GOAL 1: Convert the rows below into a JSON list of strings, one string per line with blank lines omitted. Begin at the line containing "This screenshot has", continue through the final line of the rows, and leave the pictures out.

TEXT:
▼
Solving the $\frac{\partial \hat{y}_k}{\partial z_j^{[2]}}$ term is a bit more involved, and so we’ll leave out an in-depth derivation here. If you’d like to dig into the nitty gritty here, a full derivation is provided in Appendix: Softmax Gradient Derivation. For now, just note that you can use the quotient rule, along with splitting into different cases to solve. In the end, we find the solution to be the following piecewise function:

$$ \begin{equation} \frac{\partial \hat{y}_k}{\partial z_j^{[2]}} = \begin{cases} \hat{y}_k \left( 1 - \hat{y}_k \right), & \text{if } j = k \\\ -\hat{y}_j \hat{y}_k, & \text{if } j \neq k \space. \end{cases} \end{equation} $$

For the third term, again we note that the derivative is zero for each term in $W^{[2]} h$, except for $W_{j,i}^{[2]} h_i$:

$$ \begin{align} \frac{\partial z_j^{[2]}}{\partial W_{j,i}^{[2]}} &= \frac{\partial }{\partial W_{j,i}^{[2]}} \bigl( W^{[2]} h + b^{[2]} \bigr) \nonumber \\\ &= \frac{\partial }{\partial W_{j,i}^{[2]}} W_{j,i}^{[2]} h_i \nonumber \\\ &= h_i \space. \end{align} $$

Putting it Together

Plugging each of these results first into Equation \ref{eq:dldz2_expanded} we get

$$ \begin{align} \frac{\partial \mathcal{L}}{\partial z_j^{[2]}} &= \biggl(-\frac{y_j}{\hat{y_j}} \biggr) \biggl( \hat{y_j} (1 - \hat{y_j}) \biggr) + \sum_{k \neq j} \biggl(-\frac{y_k}{\hat{y_k}} \biggr) \biggl( -\hat{y_j} \hat{y_k} \biggr) \nonumber \\\ &= -y_j + y_j \hat{y_j} + \hat{y_j} \sum_{k \neq j} y_k \nonumber \\\ &= -y_j + \hat{y_j} \underbrace{\biggl(y_j + \sum_{k \neq j} y_k \biggr)}_{=1} \nonumber \\\ &= \hat{y_j} - y_j \space. \label{eq:dl_dz2_final} \end{align} $$

Now solving for $\frac{\partial \mathcal{L}}{\partial W_{j,i}^{[2]}}$ by plugging in the results above, we get

$$ \begin{align} \frac{\partial \mathcal{L}}{\partial W_{j,i}^{[2]}} &= \frac{\partial \mathcal{L}}{\partial z_j^{[2]}} \frac{\partial z_k^{[2]}}{\partial W_{j,i}^{[2]}} \nonumber \\\ &= \bigl(\hat{y_j} - y_j \bigr) h_i \space. \end{align} $$

That took a bit of work, but we now see that the derivative of the loss with respect to a single weight in the output layer is equal to the value of the input neuron $h_i$ times the difference between the predicted output $\hat{y_j}$ and ground truth $y_j$. Pretty cool!
▲
DATA EXCERPTS:
▼
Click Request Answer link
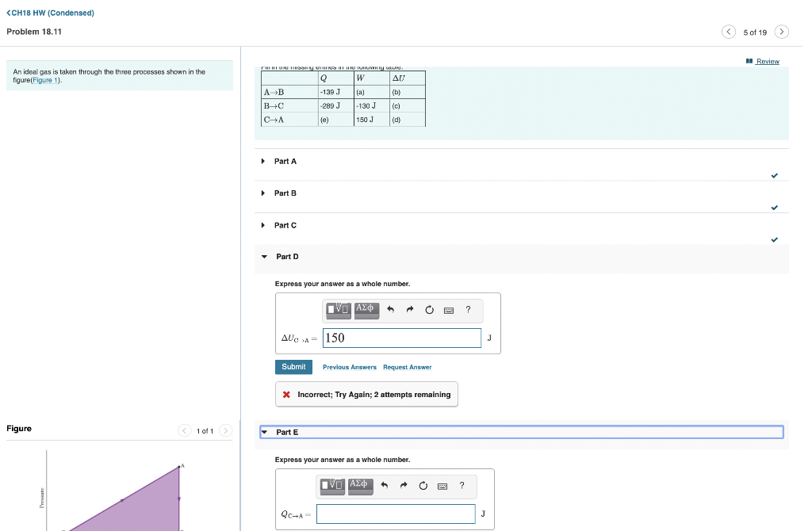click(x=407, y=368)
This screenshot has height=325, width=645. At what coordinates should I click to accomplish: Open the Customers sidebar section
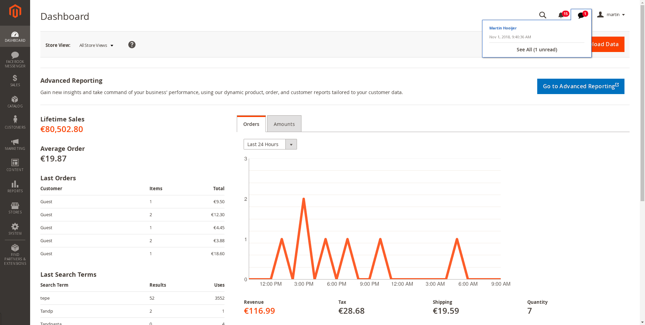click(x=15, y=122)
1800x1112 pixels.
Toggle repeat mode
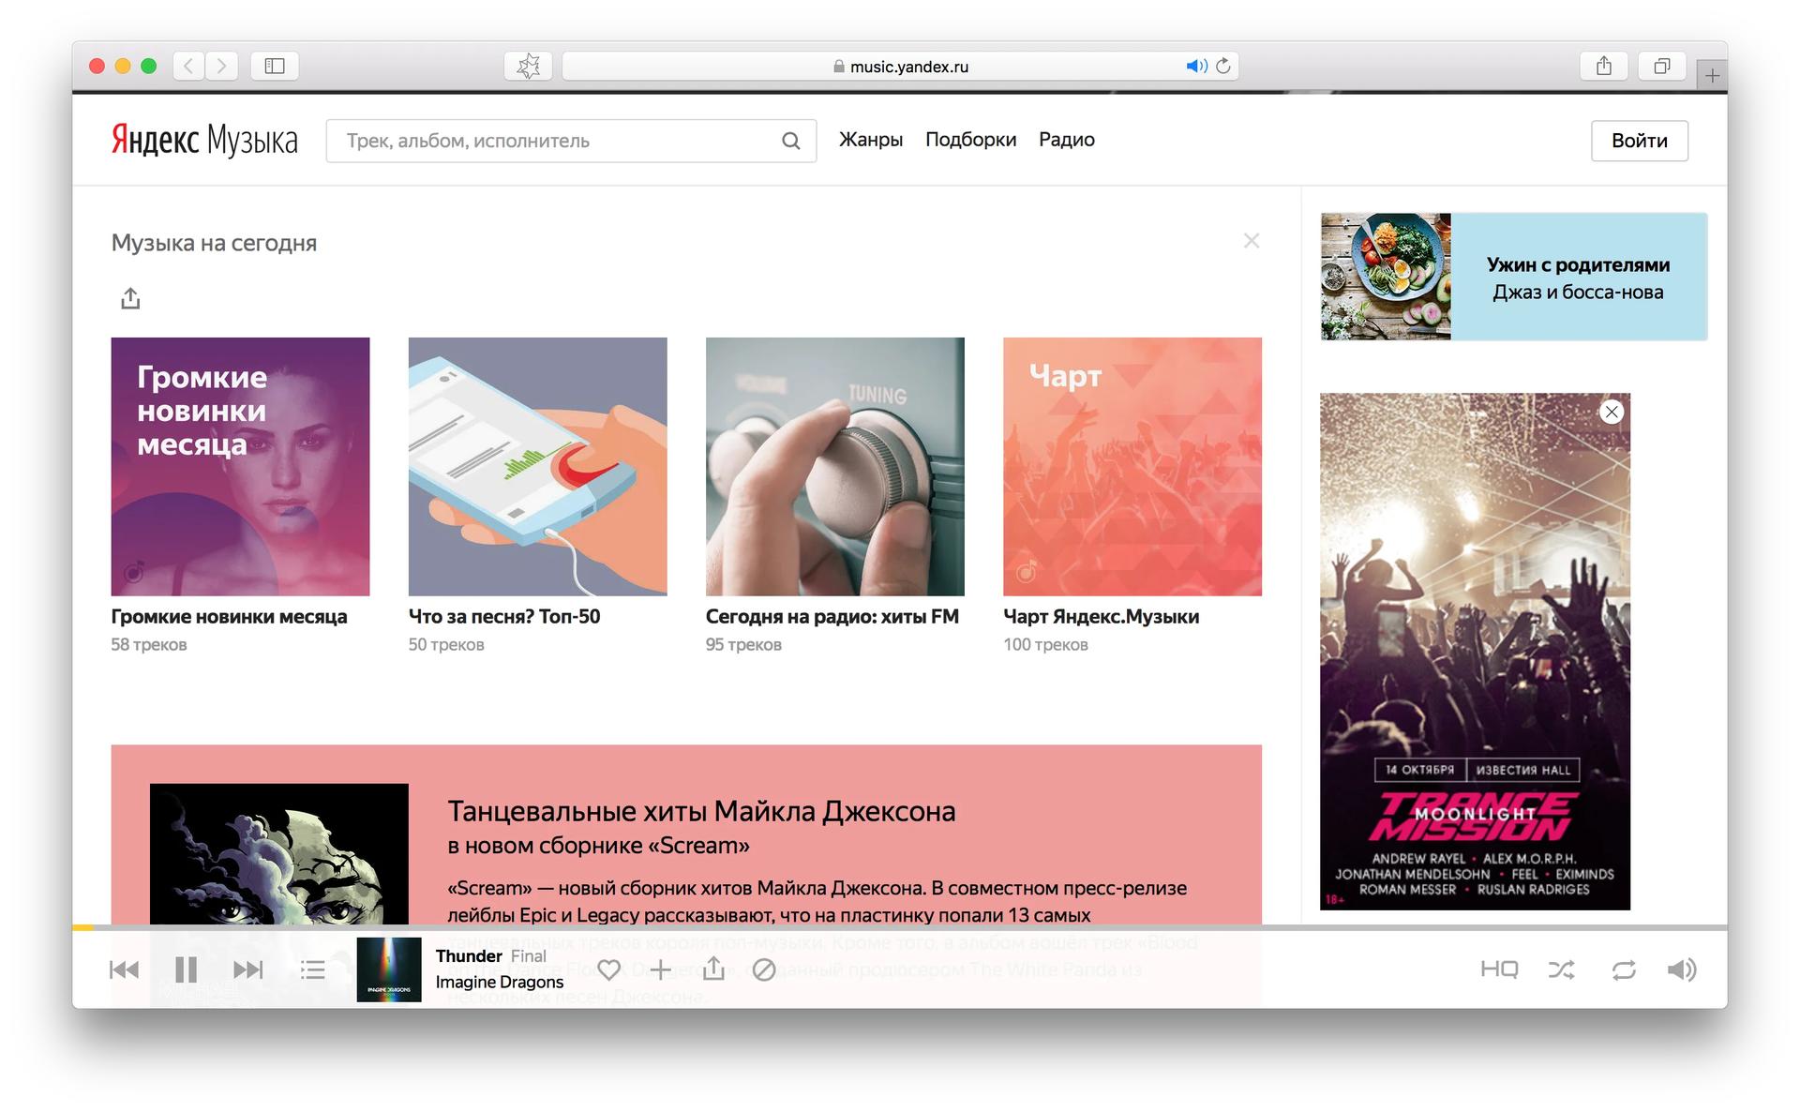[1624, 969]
▲
GOAL 2: In the output-layer gradient text, what is the derivative of the loss with respect to a single weight in the output layer equal to?

FINISHED ANSWER 1:
[
  "This screenshot has height=325, width=645. At what coordinates should I click to accomplish: Open the Customers sidebar section",
  "click(x=15, y=122)",
  "1800x1112 pixels.",
  "Toggle repeat mode",
  "[1624, 969]"
]

FINISHED ANSWER 2: It equals the value of the input neuron h_i times the difference between the predicted output ŷ_j and the ground truth y_j.